2.9.3 Saving the Plot

Now, let’s take this plot and save it to a PDF so that we can share our results with others. The standard way of doing this in R is a bit cumbersome. We have to tell R that we are about to create a plot that we want to make into a PDF. Then we have to generate the plot. Then we have to tell R we are done with creating the PDF. We’ll learn a much simpler way to do this in future weeks, but this will do for now.

pdf(file = "myplot.pdf") #Tells R that we will create a pdf file called "my_plot" in our working directory

plot(sleep$group, sleep$extra, xlab = "Treatment", ylab = "Hours of Sleep", main = "Effect of Treament on Sleep Duration")  #this will save the plot to our pdf


dev.off() #this tells R that we are done with adding stuff to our PDF
## png 
##   2

Go to the files pane, and open up the pdf “myplot.pdf”. It should be in your working directory. Open up the PDF and have a look at your graph2.

2.9.4 Comments

You might have noticed that I wrote several lines of text with a # before them. These are known as comments. Comments are pieces of text that R ignores—they are not executed as part of the code. They are fundamental to writing clear and understandable code.

We create comments using the # symbol. This tells R to ignore everything that comes after the # on the same line.

Comments serve a variety of purposes:

Four Examples of Comments Use

Figure 2.6: Four Examples of Comments Use

In the above figure, you’ll see four different types of comments.

  1. Provide an Introduction: It can be really useful here to provide clear information on what this script is trying to do, what data it is working on (the sleep dataset), and who wrote or developed this script. This makes it significantly easier for anyone who might be reviewing your work or trying to apply your code to their own work to understand what is going on.

  2. Structure Your Script: The second type of comment structures the format of the script by providing headings or steps. Again, this just makes it easier to understand what is going on.

  3. Disable Code Temporarily: The third type of comment is placed before the summary. This means that the code summary(sleep) will not be executed in R. Why would we do this? If we wanted to temporarily disable a piece of code but not delete it, because we think might be useful later. This is useful if you want to skip certain steps or keep old code for reference.

  4. Explain Specific Lines of Code: The fourth type of comment provides some context or information on what a specific line of code is doing, namely, what the aggregate() function does. Again, this is really useful, particularly if you are using functions that are not well-known.

2.9.5 Why Comments Are Important

Writing comments is like leaving notes for your future self (or for others working with your code). Imagine this scenario: you spend weeks creating a detailed R script to clean a messy dataset and run complex analyses. Months later, a reviewer or your supervisor asks for changes. When you reopen your script, you realise you’ve forgotten what each piece of code does! Without comments, you may spend hours trying to understand your own work.
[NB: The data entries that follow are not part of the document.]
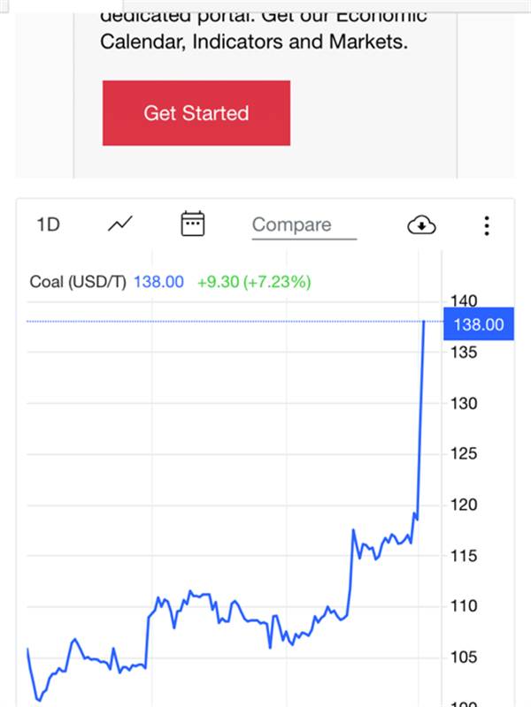Click the 105 price axis label
This screenshot has height=707, width=531.
(x=463, y=658)
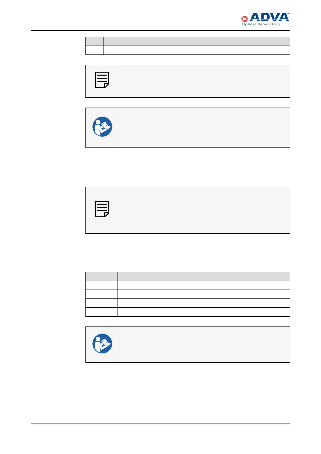321x454 pixels.
Task: Click the third body row's wide cell in five-row table
Action: tap(204, 303)
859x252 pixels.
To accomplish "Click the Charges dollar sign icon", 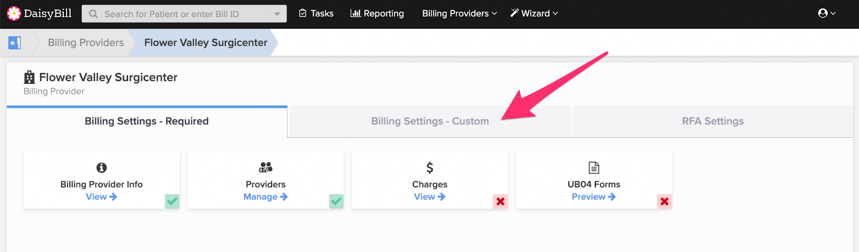I will pyautogui.click(x=430, y=168).
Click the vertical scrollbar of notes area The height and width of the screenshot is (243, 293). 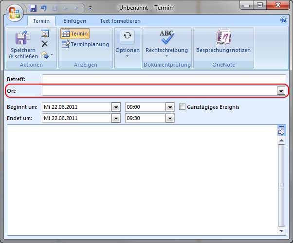pos(281,185)
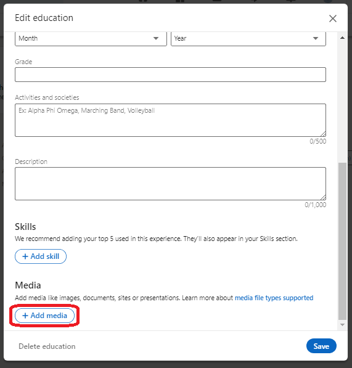Focus the Grade input field
The image size is (352, 368).
pyautogui.click(x=170, y=75)
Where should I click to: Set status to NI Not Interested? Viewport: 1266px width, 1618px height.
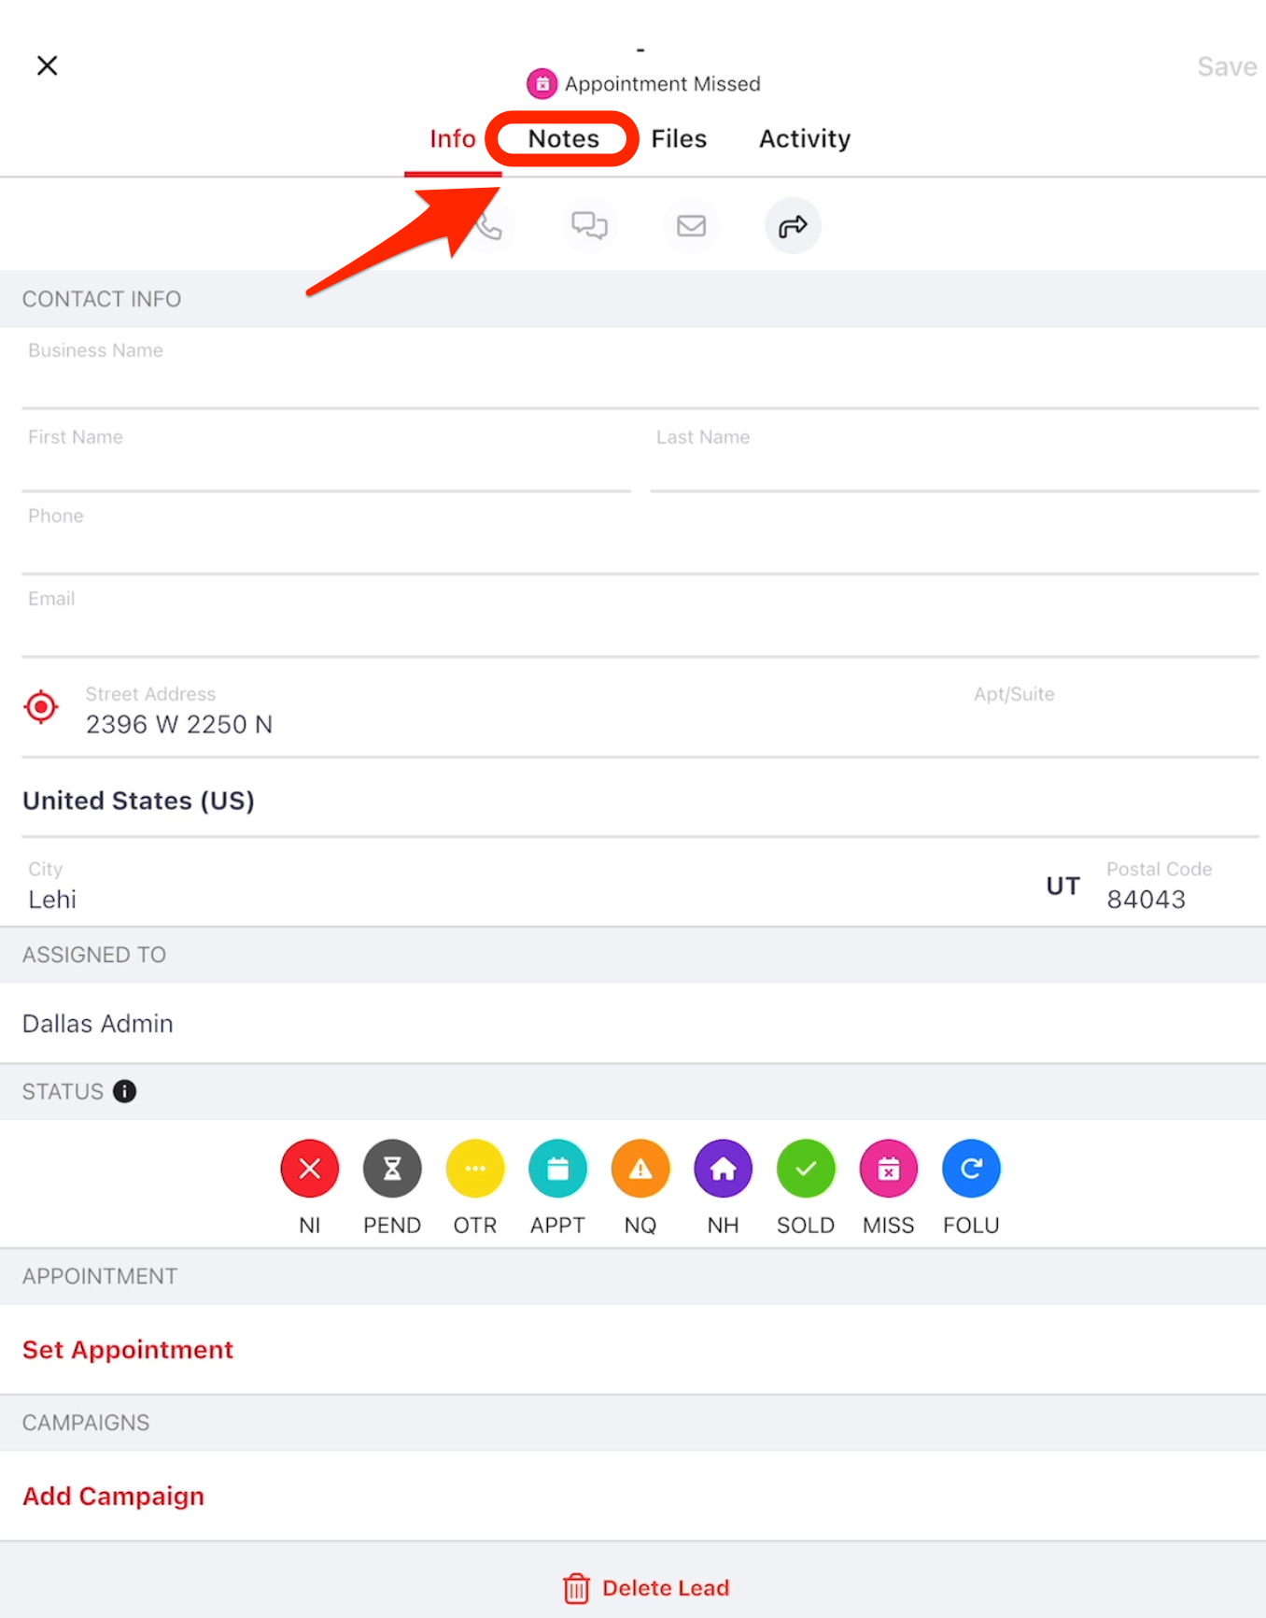pyautogui.click(x=310, y=1169)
By including comments, you save time and frustration. Additionally, comments help you solidify your understanding by requiring you to explain your code as you write it.
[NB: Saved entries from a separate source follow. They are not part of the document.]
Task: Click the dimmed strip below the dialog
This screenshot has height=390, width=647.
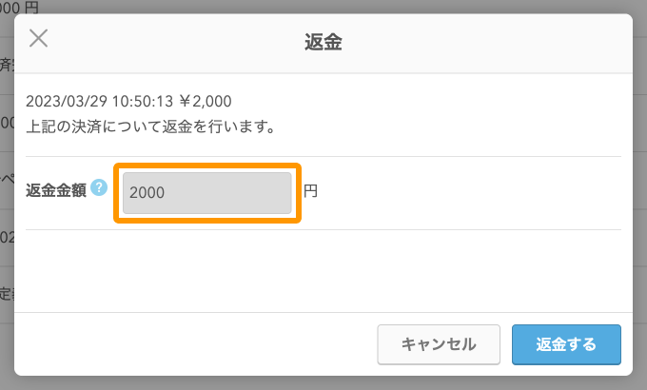Action: [x=324, y=382]
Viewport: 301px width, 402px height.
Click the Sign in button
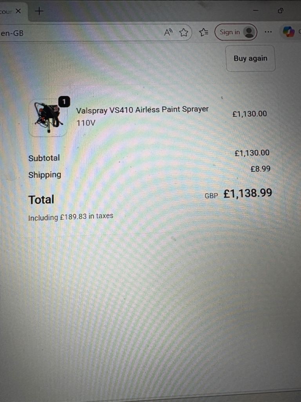pyautogui.click(x=236, y=32)

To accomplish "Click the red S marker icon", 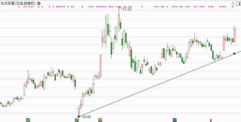I will (211, 120).
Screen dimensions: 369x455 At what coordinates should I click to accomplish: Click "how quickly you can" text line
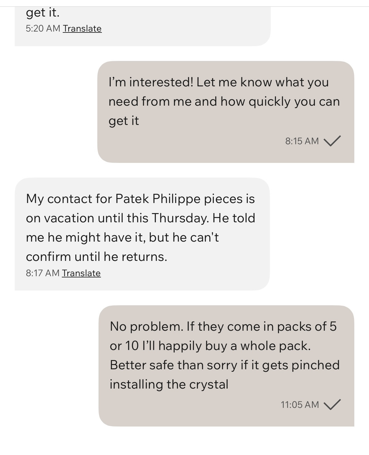point(280,101)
2.9.6 Best Practices for Comments

  • Comment frequently: It’s better to over-comment than to leave yourself guessing later.

  • Keep comments concise but clear: Avoid overly verbose comments that are harder to read.

  • Update comments if you change your code: Outdated comments can be misleading.

  • Use comments to break your script into logical sections.

2.10 Summary

There we have it! That completes our first session with R and RStudio. Today was more about getting to grips with the software R and RStudio, but we still got our first pieces of code written. Hopefully, it’s given you a tiny glimpse into what R can do.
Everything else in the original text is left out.